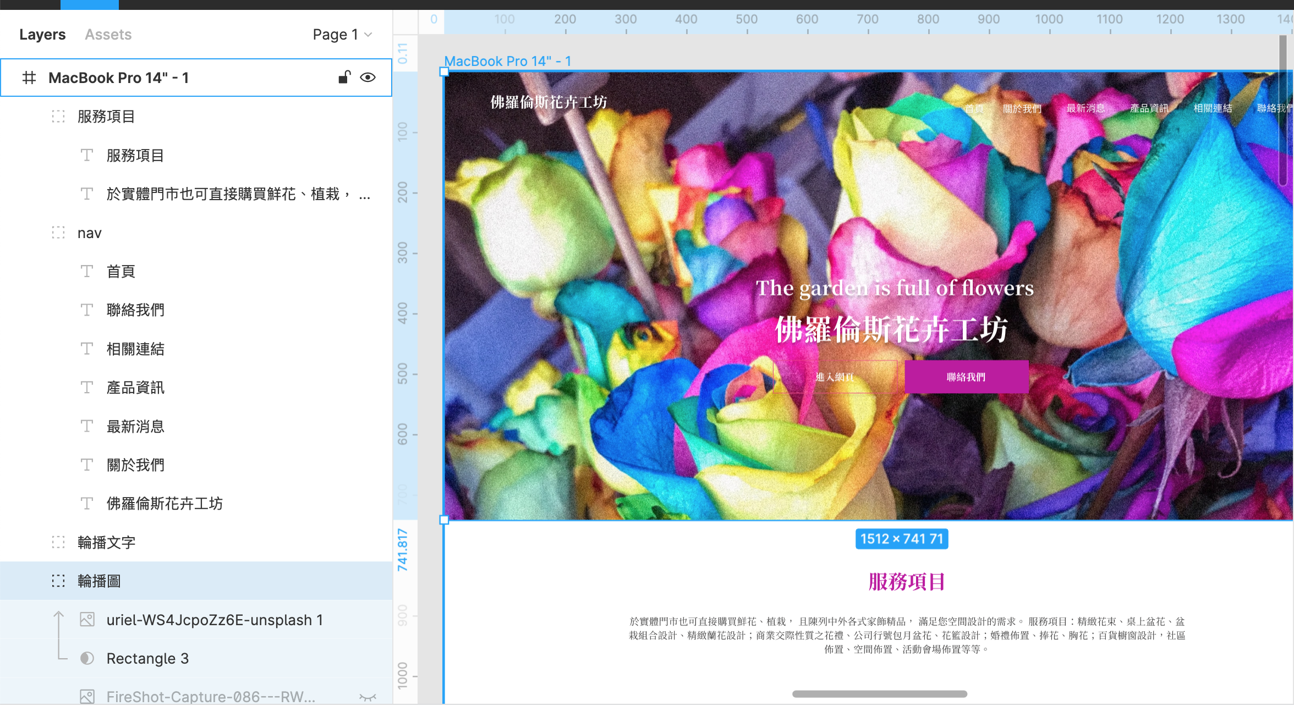Click the group icon of 輪播文字 layer
The height and width of the screenshot is (706, 1294).
[58, 543]
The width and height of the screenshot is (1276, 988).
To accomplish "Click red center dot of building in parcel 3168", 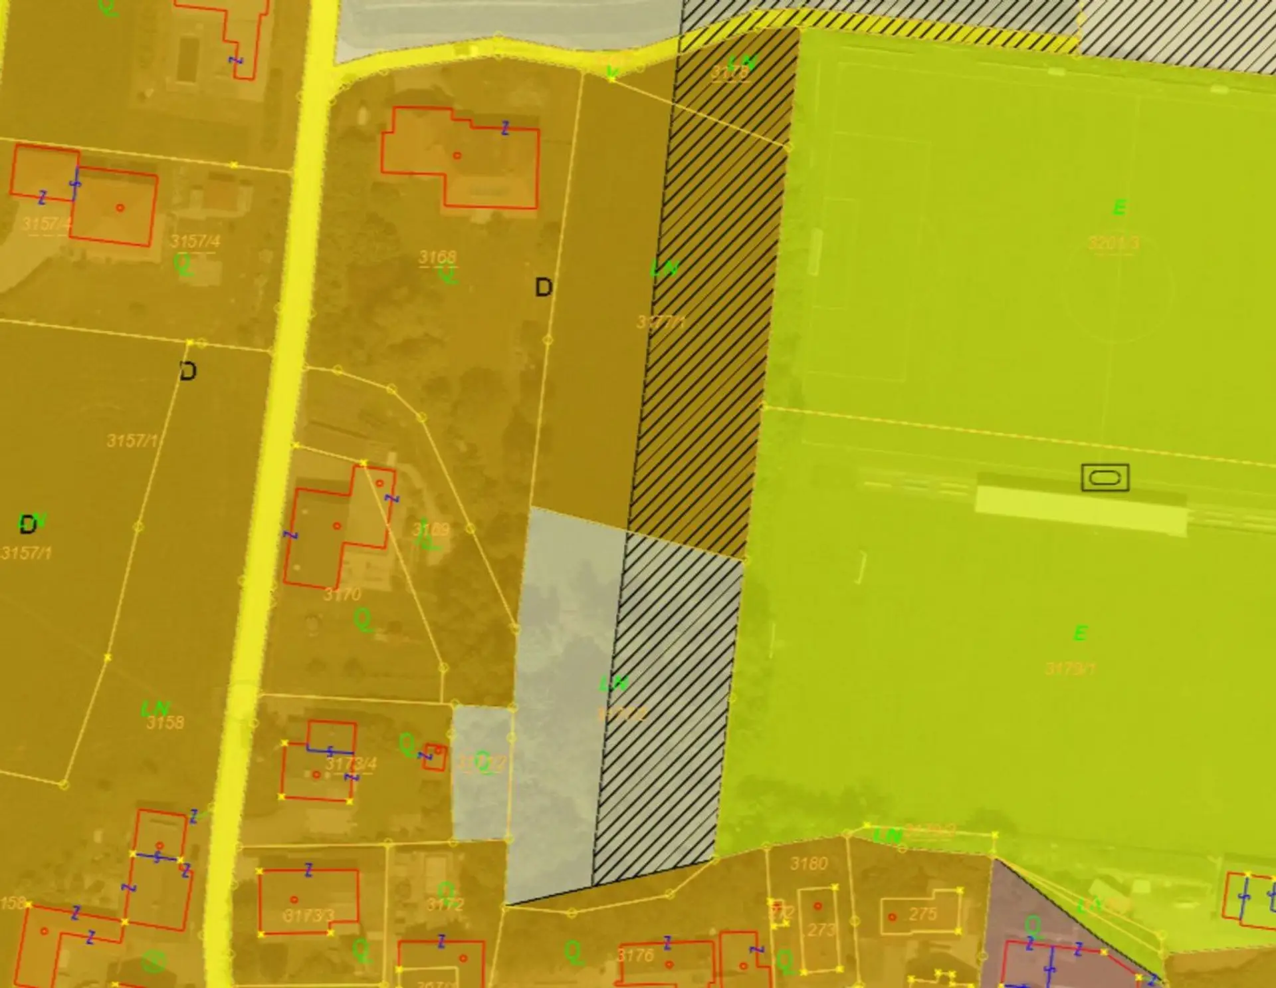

• • • • •

Skip all pictures. Write out only the lines from the one containing "The width and" to the end of the listing above, inclusive, exactly as given.

The width and height of the screenshot is (1276, 988).
To accomplish "Click red center dot of building in parcel 3168", 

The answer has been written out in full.